Royals, Stars, Volcanoes, and Gardens
Families explore everything from Hawai‘i’s royal family to the archipelago’s volcanoes at Bishop Museum. Hawaiian Hall depicts the history of the islands through fascinating artifacts, images, and videos. The George T. Mamiya Science Adventure Center is a wonderland of interactive exhibits for learning about volcanoes and oceans. And recently renovated Watumull Planetarium showcases Hawaiian skies and Polynesian navigation.

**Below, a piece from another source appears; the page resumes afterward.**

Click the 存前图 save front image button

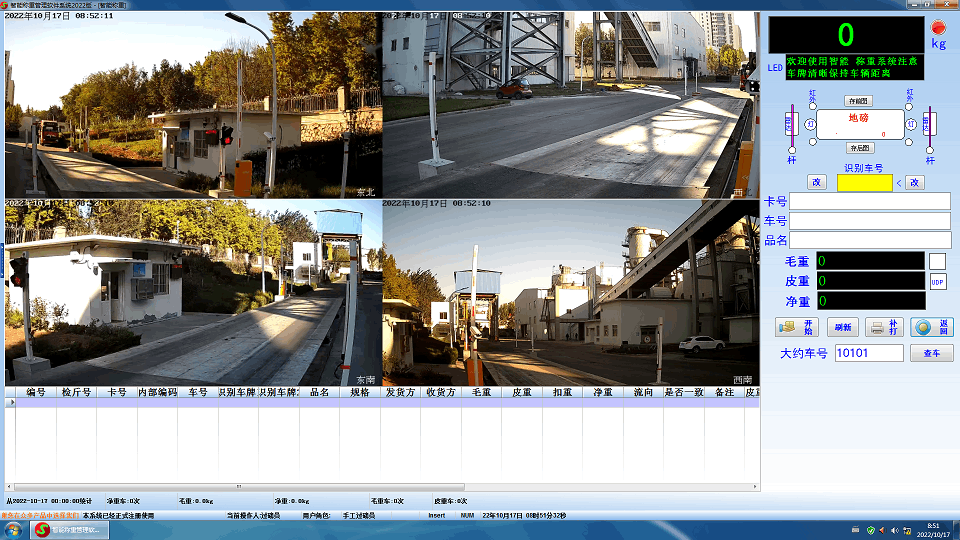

Lyon Arboretum, located in a tropical rainforest in the Mānoa Valley, is focused on the unique flora of Hawai‘i and the tropics. Families can hike together on the many easy trails. In addition, daily one-hour tours can be tailored to match the group so guides leading families with youngsters visit the children’s garden and discuss the building of hale (Hawaiian structures) and working in the lo‘i (pondfield where taro is grown).
The Animal Kingdom
Kapi‘olani Park has two fantastic kid oriented attractions. Waikīkī Aquarium, dedicated to the aquatic life of Hawai‘i and the Pacific, brings visitors face to face with colorful tropical fish, reef sharks, living corals, and endangered Hawaiian monk seals. Nearby, Honolulu Zoo is home to nearly 1,000 different animals from the tropics including elephants, primates, birds, reptiles, and amphibians.
Music and Dance
The magic and pageantry of authentic hula and Hawaiian music is a must for families on O‘ahu. The free sunset Kuhio Beach Torch Lighting and Hula Show in Waikīkī is held four nights a week starting at 6 pm or 6:30 pm depending on the month. Ali‘i Lū‘au at Polynesian Cultural Center on the North Shore or Paradise Cove Lū‘au at Ko Olina on the Leeward Coast are two exciting festivities that showcase Hawaiian dance, music, and culture.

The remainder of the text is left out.